Before calling any registered search function, CPython normalizes the codec name: hyphens and spaces become underscores, the name is lowercased, and a handful of well-known aliases (utf-8, UTF8, u8) are mapped to their canonical form (utf_8). The normalization lives in Python/codecs.c:_PyCodec_Lookup and is transparent to _codecsmodule.c.

// CPython: Modules/_codecsmodule.c:121 _codecs_lookup_impl
static PyObject *
_codecs_lookup_impl(PyObject *module, const char *encoding)
{
return _PyCodec_Lookup(encoding);
}

The returned object is the CodecInfo named tuple with four fields: encode, decode, streamreader, streamwriter.

encode / decode dispatch

_codecs.encode and _codecs.decode look up the codec by name, then call the appropriate callable directly. The errors argument defaults to "strict" when omitted.

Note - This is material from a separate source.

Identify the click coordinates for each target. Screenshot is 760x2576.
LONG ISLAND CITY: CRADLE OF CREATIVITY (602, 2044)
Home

// CPython: Modules/_codecsmodule.c:228 _codecs_encode_impl
static PyObject *
_codecs_encode_impl(PyObject *module, PyObject *obj,
const char *encoding, const char *errors)
{
if (encoding == NULL)
encoding = PyUnicode_GetDefaultEncoding();
return PyCodec_Encode(obj, encoding, errors);
}

PyCodec_Encode resolves the codec, calls the encoder, and returns the (bytes, length) tuple that the encoder produces.

charmap_build

charmap_build takes a Unicode string of exactly 256 characters and returns a dictionary mapping each ordinal (0-255) to the corresponding Unicode character. It is used by the encodings/ package to construct decoding tables for single-byte charsets.

// CPython: Modules/_codecsmodule.c:729 charmap_build_impl
static PyObject *
charmap_build_impl(PyObject *module, PyObject *map)
{
/* map must be a str of length 256 */
if (PyUnicode_GET_LENGTH(map) != 256) {
PyErr_SetString(PyExc_TypeError,
"argument must be a str of length 256");
return NULL;
}
return PyUnicode_AsCharmapString(map, NULL);
}

gopy notes

  • The registry itself lives in the interpreter state (PyInterpreterState.codec_search_path). The gopy port should mirror this with a per-interpreter slice of callables.
  • Alias normalization should be a standalone function so it can be unit-tested independently of the search path.
  • charmap_build is straightforward: iterate 256 code points, populate a dict.
  • The per-codec wrappers (utf_8_encode, etc.) are convenience shims; the real implementations live in Modules/cjkcodecs/ and Modules/_codecsmodule.c. Port the dispatch layer first; the per-codec implementations can follow.

CPython 3.14 changes

  • _codecs.register now raises TypeError immediately if the argument is not callable, rather than deferring the error to the first lookup.
  • The CodecInfo named tuple gained a _is_text_encoding attribute used by open() to decide whether a codec is suitable for text files.
  • Several legacy codec aliases that were deprecated in 3.10 (unicode_internal, rot_13 as a text codec) were removed in 3.14.